Sobre a gestão do Governo, a HRW diz que a saúde e a educação são as áreas mais subfinanciadas e que o acesso a estes dois serviços básicos é praticamente impossível, não só pelas condições de muitas escolas, mas também porque os preços cobrados pelos cuidados de saúde são proibitivos para os equatoguineenses.

“Ou tens dinheiro para pagar ou então morres, disse à HRW um médico que trabalha no maior hospital da capital”, lê-se no relatório, que publica diversas fotografias de escolas degradadas para comprovar os efeitos do subfinanciamento na educação da população.

“Metade das crianças que começam a escola primária nunca a acabam, e menos de um quarto dos que acabam prosseguem para a secundária”, diz a HRW, que cita dados oficiais para sublinhar que em 2012 só 57% dos alunos estava no nível correcto para a sua idade, o que mostra uma queda de 10 pontos face aos valores de 2000.

A investigadora da HRW, em declarações à Lusa, considerou que a situação no mais recente país da CPLP é “mais chocante do que aquilo que os críticos descrevem”.

Entrevistada dada antes da divulgação oficial do relatório, Sarah Saadoun apontou que “ver enormes palácios presidenciais e outros da família do Presidente ao lado de bairros sem água potável, e com aspecto totalmente negligenciado, e os hospitais completamente impreparados, é mais chocante do que aquilo que os críticos descrevem”.

Durante a entrevista, Sarah Saadoun disse que não teve contacto com o Governo da Guiné Equatorial porque as autoridades não responderam aos pedidos de contactos da HRW e que não informou as autoridades da sua presença durante 10 dias em Malabo e Bata no ano passado, “mas também não precisava, dado ter nacionalidade norte-americana”, disse.

“Nada me preparou para o que vi, foi chocante”, resumiu a investigadora sobre a sua visita ao mais recente membro dessa coisa que dá pelo nome Comunidade de Países de Língua Portuguesa e da Organização dos Países Exportadores de Petróleo (OPEP), descrevendo as situações reais que encontrou durante a sua visita.

“Não há justificação para gastar metade do Orçamento de 2015 para fazer uma nova capital no meio da selva, simplesmente não há justificação para isso; há um aeroporto gigante, há um estádio de futebol enorme e depois não há uma escola secundária sequer”, disse, criticando o estado de degradação das escolas, visível nas fotografias que a HRW colocou no seu site.
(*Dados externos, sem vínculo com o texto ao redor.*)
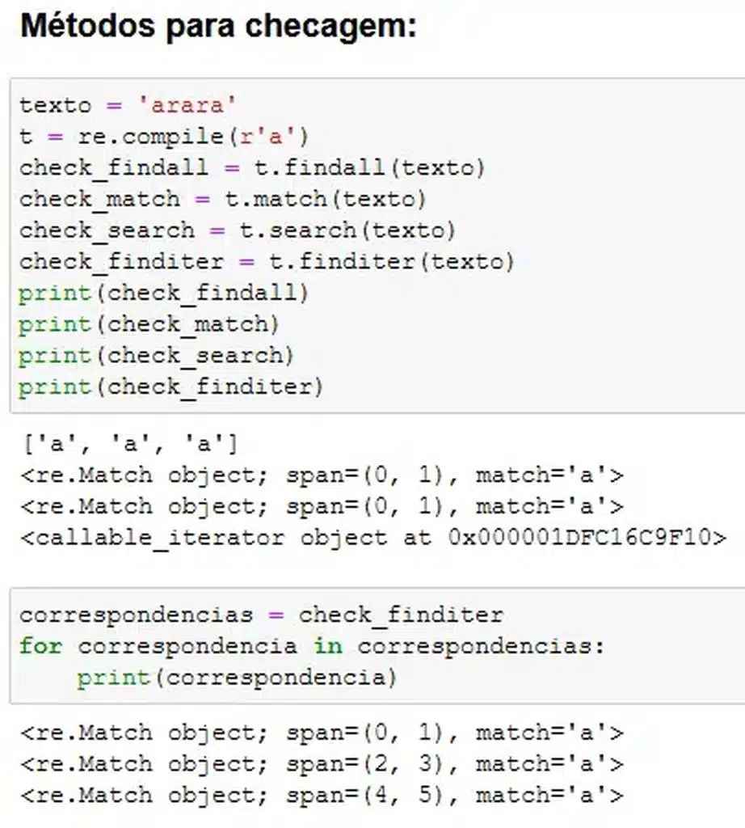The height and width of the screenshot is (828, 745).
Task: Click the 'Métodos para checagem:' heading
Action: click(217, 26)
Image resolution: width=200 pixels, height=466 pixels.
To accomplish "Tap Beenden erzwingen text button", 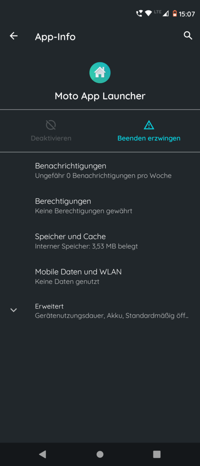I will tap(149, 138).
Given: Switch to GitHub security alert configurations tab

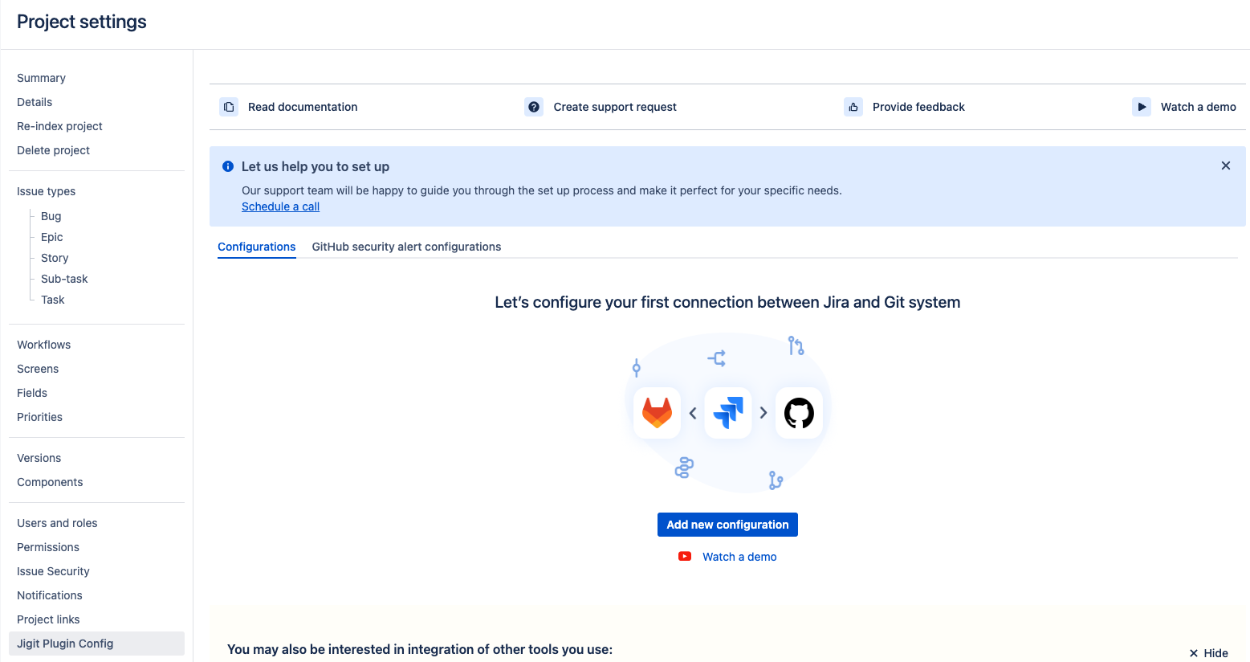Looking at the screenshot, I should (406, 247).
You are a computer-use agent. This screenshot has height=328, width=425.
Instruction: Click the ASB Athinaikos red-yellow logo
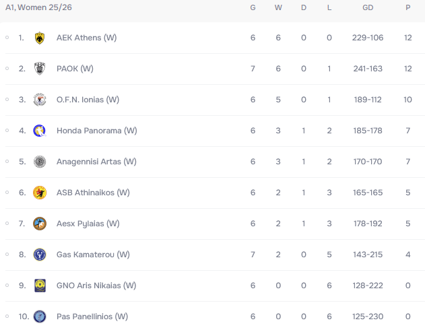pos(40,193)
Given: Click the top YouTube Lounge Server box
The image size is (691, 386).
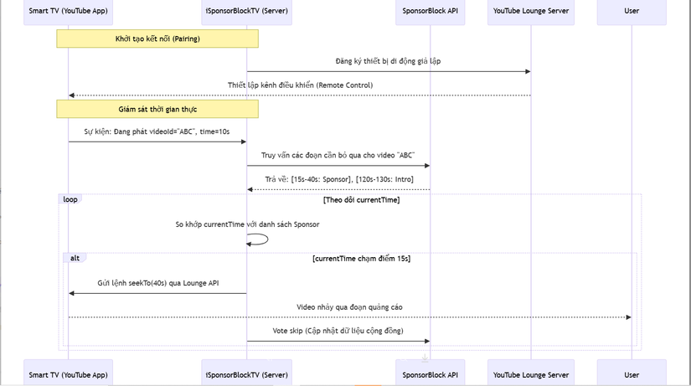Looking at the screenshot, I should (x=531, y=13).
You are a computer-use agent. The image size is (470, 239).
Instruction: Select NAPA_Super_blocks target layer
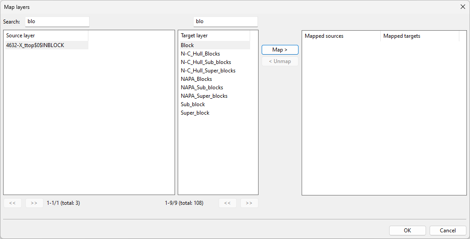(204, 96)
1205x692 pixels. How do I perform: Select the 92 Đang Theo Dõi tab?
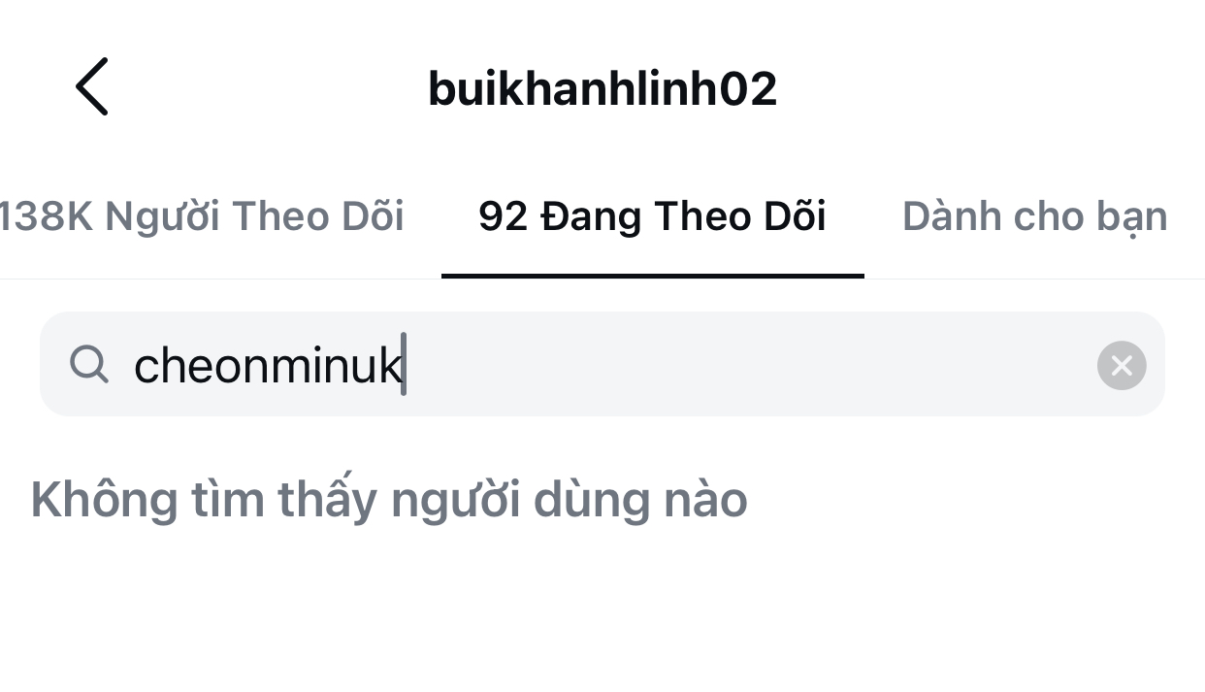[651, 215]
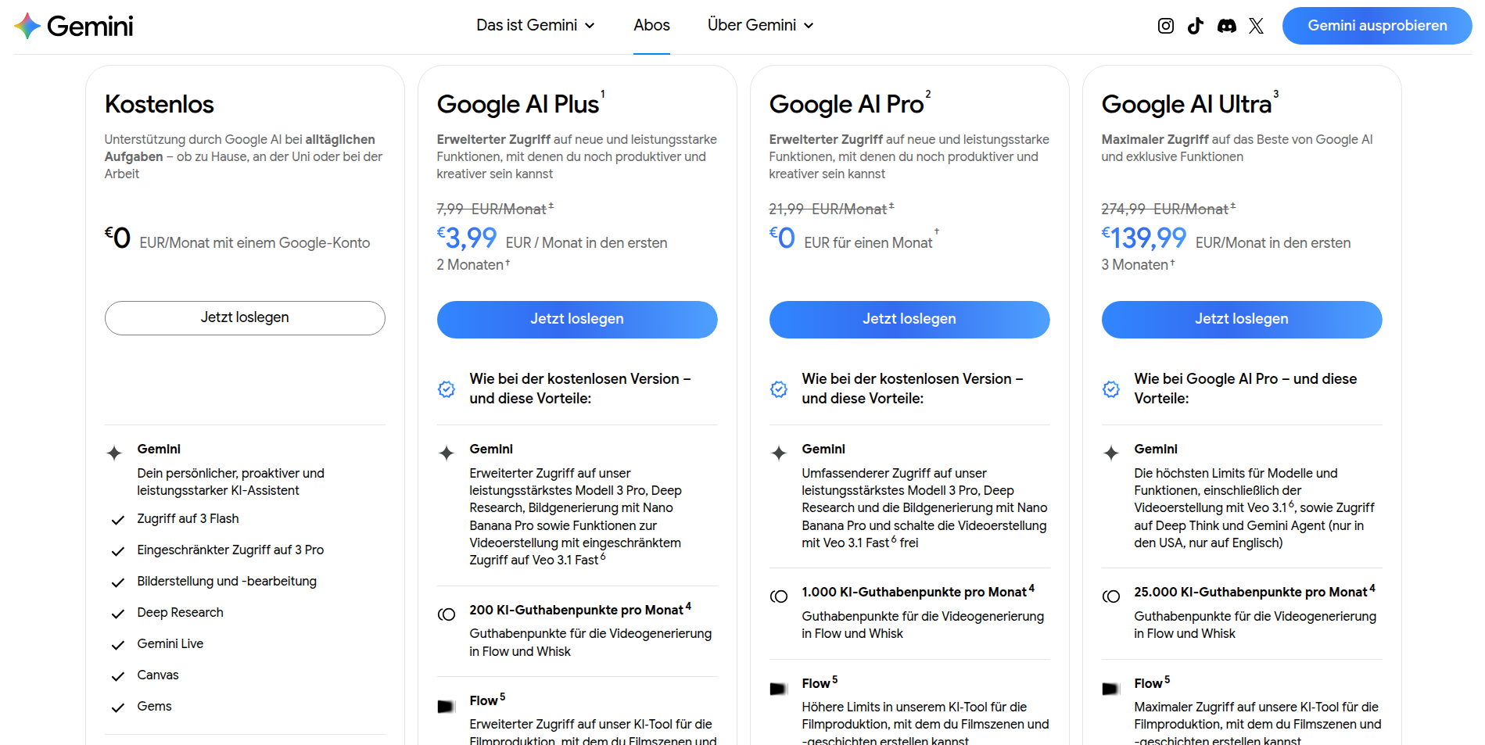This screenshot has width=1485, height=745.
Task: Click the checkmark beside Deep Research
Action: [118, 614]
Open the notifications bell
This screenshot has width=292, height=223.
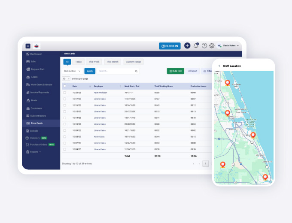click(196, 45)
Para Sarah Saadoun, “o país precisa urgentemente de mudar o ambiente de negócios para ser mais transparente e atrair mais Investimento Directo Estrangeiro, por um lado, e tem também de investir tremendamente na saúde e na educação para preparar os jovens para a economia pós-petrolífera”.

O petróleo na Guiné Equatorial representa a quase totalidade das receitas fiscais e das exportações, mas a produção está longe do pico de há cinco anos, ficando-se agora abaixo dos 300 mil barris de petróleo por dia e a produção, se não forem descobertos novos poços, terminará em 2035.

“O momento para diversificar e investir noutras áreas é agora porque o dinheiro do petróleo vai desaparecer”, defende a investigadora, sublinhando que não é só o Governo que tem culpa de o país ser simultaneamente o mais rico em Produto Interno Bruto per capita e o que tem uma das maiores taxas de pobreza extrema do mundo.

“Os governos e os investidores estrangeiros têm a responsabilidade de tentar garantir que as parcerias que fazem no país não são infectadas pelos conflitos e pelos problemas com membros do Governo que são os donos de uma empresa e usam esse estatuto para garantir contratos”, defendeu.